Mathematical Notations#

Introduction#

In this section, we will provide an introduction to the notations used throughout this tutorial. In reinforcement learning, two fundamental notations are commonly used: linear algebra and constrained Markov decision processes. It is essential to familiarize yourself with these notations before proceeding. When reading formulas in the following chapters, if you come across a mathematical symbol whose meaning you’re unsure of, refer to the notations introduced in this chapter.

Linear Algebra#

Vector

A vector is a mathematical object representing a quantity that has both magnitude and direction. It is an ordered finite list of numbers that can be written as a vertical array surrounded by square brackets.

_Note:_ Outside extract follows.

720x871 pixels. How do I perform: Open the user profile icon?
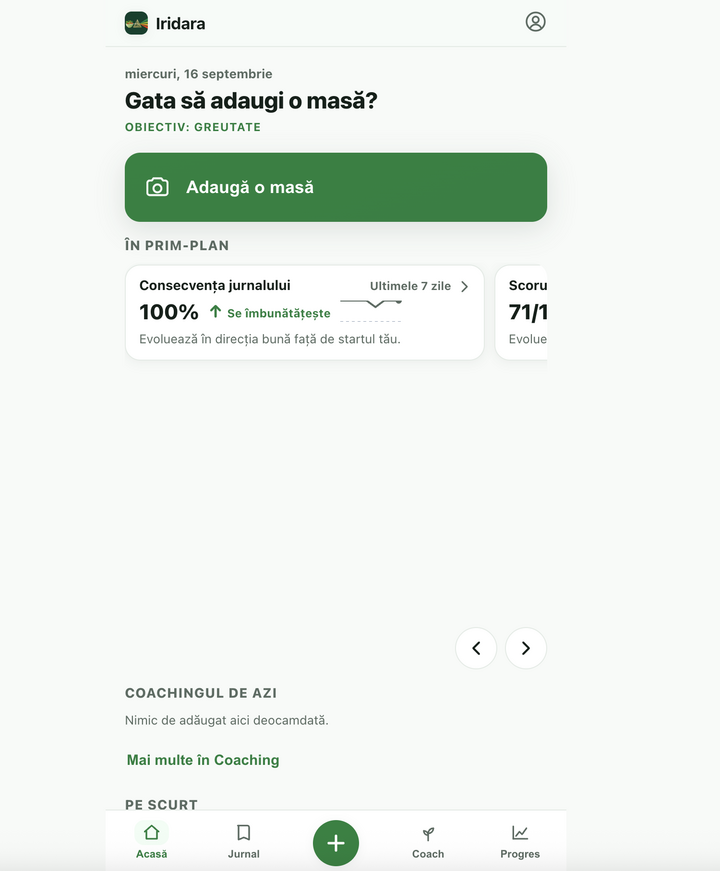535,22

(1)#\[\begin{split}\boldsymbol{a} = \left[\begin{array}{r} a_1 \\ a_2 \\ \cdots \\ a_n \end{array}\right] \in \mathbb{R}^n\end{split}\]

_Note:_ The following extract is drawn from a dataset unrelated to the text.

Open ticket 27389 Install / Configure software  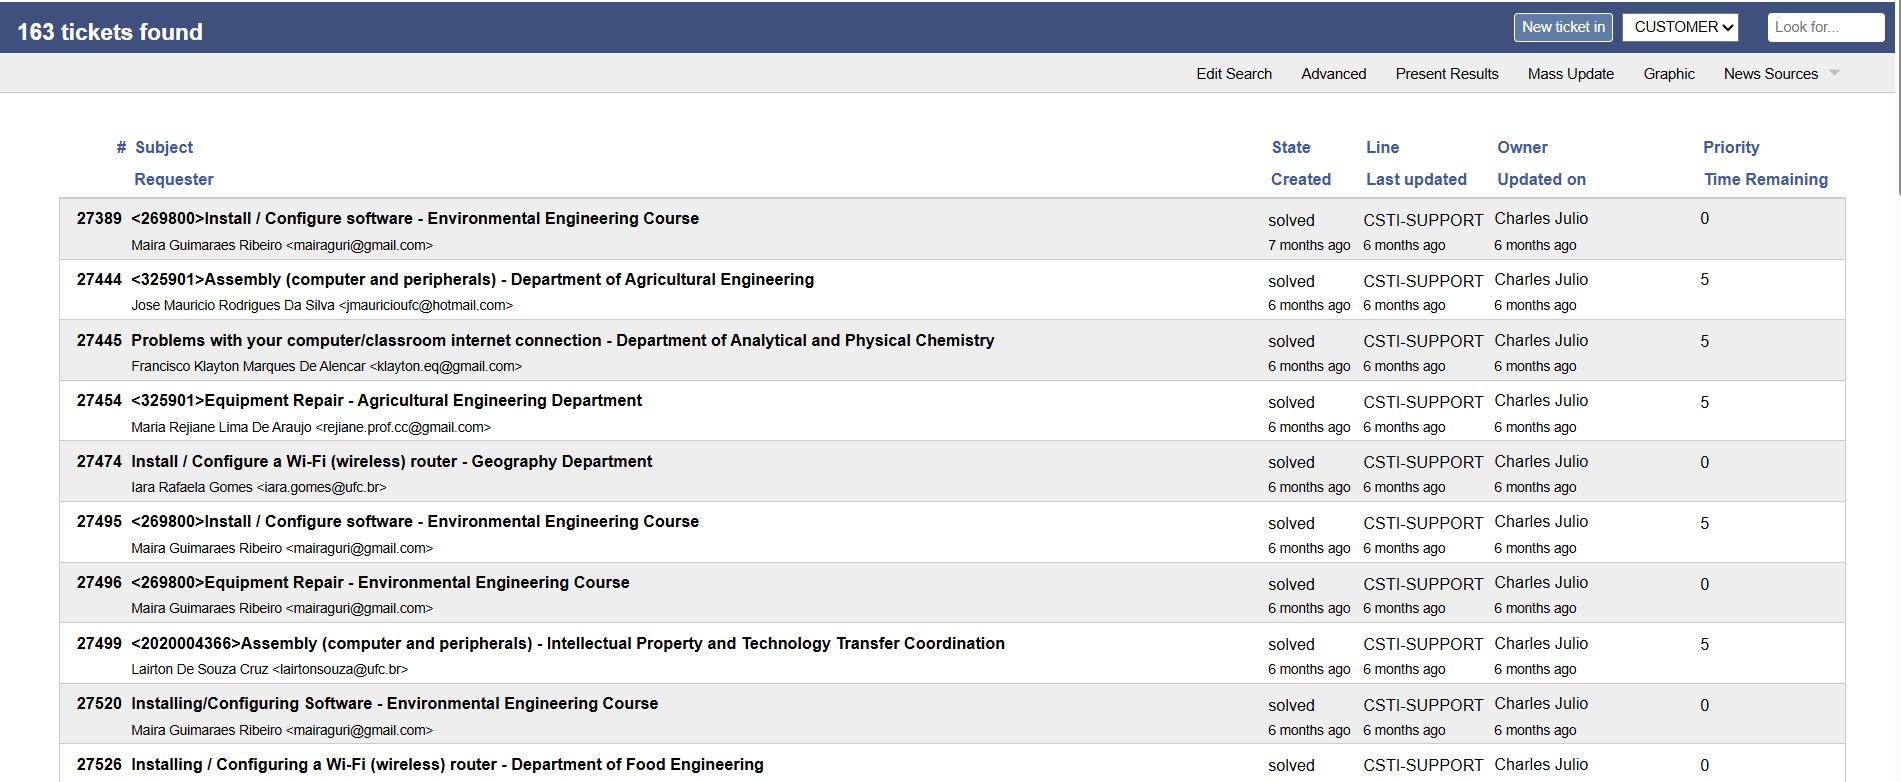pyautogui.click(x=414, y=218)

Usually, we use a bold lowercase letter to denote a vector (e.g. \(\boldsymbol{a}=(a_1,a_2,\cdots,a_n)\in\mathbb{R}^{n}\)), and its \(i^{th}\) element written as \(\boldsymbol{a}[i]=:\boldsymbol{a}_{i},~~1\leq i\leq n.\)

Matrix

Matrix is a mathematical term that refers to a collection of numbers, whether real or complex, arranged in a rectangular array. In this tutorial, we will use bold capital letters to denote matrices, such as the following example: \(\mathbf{A}=(a_{i,j})\in\mathbb{R}^{m\times n}\), and its \((i,j)^{\text{th}}\) element denoted as

(2)#\[\mathbf{A}[i,j]=:a_{i,j},\]

where \(1\leq i\leq m,1\leq j\leq n\).

Constrained Markov Decision Processes#

A Reinforcement Learning (RL) problem is typically formulated as Infinite-horizon Discounted Markov Decision Process (MDP).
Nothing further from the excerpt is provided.